Optimize to_history_dataset_association in create_datasets_from_library_folder #18970

arash77 · 2024-10-10T09:29:15Z

This pull request optimizes the to_history_dataset_association method in the __create_datasets_from_library_folder function. The method now includes an additional parameter flush which allows for more efficient handling of the transaction.
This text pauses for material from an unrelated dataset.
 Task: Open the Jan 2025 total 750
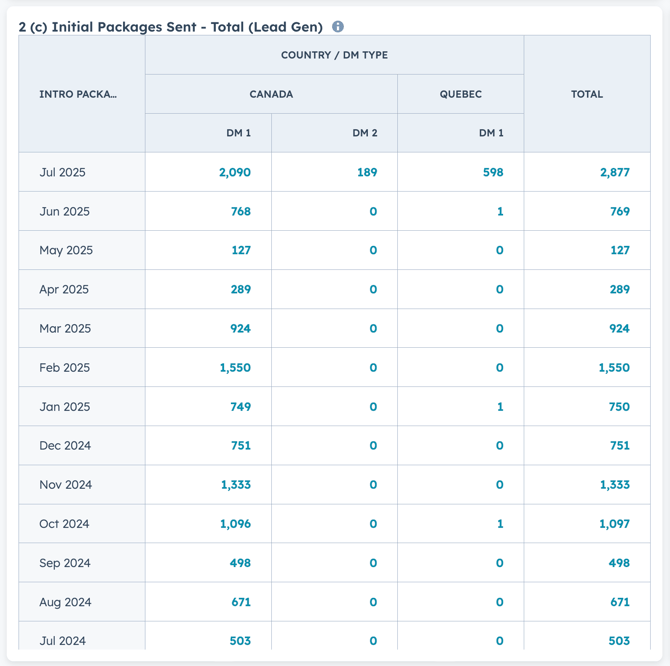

This optimization improves the performance of creating datasets from a library folder.

How to test the changes?

(Select all options that apply)

I've included appropriate automated tests.
This is a refactoring of components with existing test coverage.
Instructions for manual testing are as follows:
1. [add testing steps and prerequisites here if you didn't write automated tests covering all your changes]

License

I agree to license these and all my past contributions to the core galaxy codebase under the MIT license.

…rary_folder

mvdbeek · 2024-10-10T09:44:34Z

lib/galaxy/model/__init__.py

@@ -6073,8 +6073,9 @@ def to_history_dataset_association(self, target_history, parent_id=None, add_to_
        hda.metadata = self.metadata
        if add_to_history and target_history:
            target_history.add_dataset(hda)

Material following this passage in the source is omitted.